Trash in our oceans is a thing we should care about every day, not only on ocean’s day or during the earth day It’s a pervasive, and growing problem in every one of the planet’s oceans.
One perfect example, is the the “Great Pacific Garbage Patch”. This is the popular name for concentrations of marine debris in the North Pacific Ocean. Located roughly between 135° to 155°W and 35° to 42°N. Most current estimates state that it is larger than the U.S. state of Texas The Patch is characterized by exceptionally high concentrations of pelagic plastics, chemical sludge, and other debris that have been trapped by the currents of the North Pacific Gyre.

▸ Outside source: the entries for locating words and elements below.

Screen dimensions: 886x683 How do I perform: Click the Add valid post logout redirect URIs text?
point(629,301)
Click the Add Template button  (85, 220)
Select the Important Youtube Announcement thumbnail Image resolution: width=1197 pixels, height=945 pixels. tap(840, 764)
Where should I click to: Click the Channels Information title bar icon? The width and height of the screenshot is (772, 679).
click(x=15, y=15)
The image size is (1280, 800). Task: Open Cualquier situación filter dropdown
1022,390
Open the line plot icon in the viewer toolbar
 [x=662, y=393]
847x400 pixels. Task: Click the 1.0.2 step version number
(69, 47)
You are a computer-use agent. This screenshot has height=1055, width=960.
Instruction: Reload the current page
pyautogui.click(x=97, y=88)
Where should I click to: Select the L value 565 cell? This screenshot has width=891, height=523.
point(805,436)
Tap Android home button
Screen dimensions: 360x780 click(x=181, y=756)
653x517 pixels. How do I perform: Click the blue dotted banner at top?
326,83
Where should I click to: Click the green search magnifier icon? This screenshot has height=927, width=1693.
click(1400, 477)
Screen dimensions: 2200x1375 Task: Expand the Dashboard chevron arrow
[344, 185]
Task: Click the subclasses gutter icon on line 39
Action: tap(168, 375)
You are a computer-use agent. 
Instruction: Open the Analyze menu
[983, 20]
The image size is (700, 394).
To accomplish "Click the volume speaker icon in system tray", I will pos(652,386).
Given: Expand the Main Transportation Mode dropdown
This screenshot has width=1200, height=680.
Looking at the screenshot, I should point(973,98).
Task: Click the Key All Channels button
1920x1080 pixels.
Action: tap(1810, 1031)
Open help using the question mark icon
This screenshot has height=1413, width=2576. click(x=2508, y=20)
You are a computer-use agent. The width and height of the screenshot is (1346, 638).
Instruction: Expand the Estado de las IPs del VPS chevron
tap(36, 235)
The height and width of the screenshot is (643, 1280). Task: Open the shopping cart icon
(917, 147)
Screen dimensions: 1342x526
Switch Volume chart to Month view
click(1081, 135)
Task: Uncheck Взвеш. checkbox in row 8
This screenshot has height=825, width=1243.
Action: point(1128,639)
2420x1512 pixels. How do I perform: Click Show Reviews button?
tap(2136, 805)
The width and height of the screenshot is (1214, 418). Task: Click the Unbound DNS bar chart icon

Here are some facts you should know about these huge garbage concentrations in the ocean;
1) The volume of plastic debris in the North Pacific Subtropical Gyre has increased by 100 times over the past 40 years.**
2) 90% of the collected fish had plastic waste in their stomachs. Researchers estimate that fish living at intermediate ocean depths in the North Pacific Region, ingest between 12,000 and 24,000 tons of plastic each year.**
4) The trash in the ocean’s has been broken down into small bits the size of a fingernail therefore garbage patch isn’t visible in satellite photos.A lot also floats just below the surface, or is obscured by plant and animal growth on the plastic.
5) Trash from land, (not ship garbage) accounts for 80% of marine debris*.
I found this interesting documentary from VICE about the North Pacific Gyre. It’s quite long, but if you want to look this problem a little bit closer, it’s worth it.
**According to the Scripps Institution of Oceanography at the University of California, San Diego
*According to the Algalita Marine Research Institute.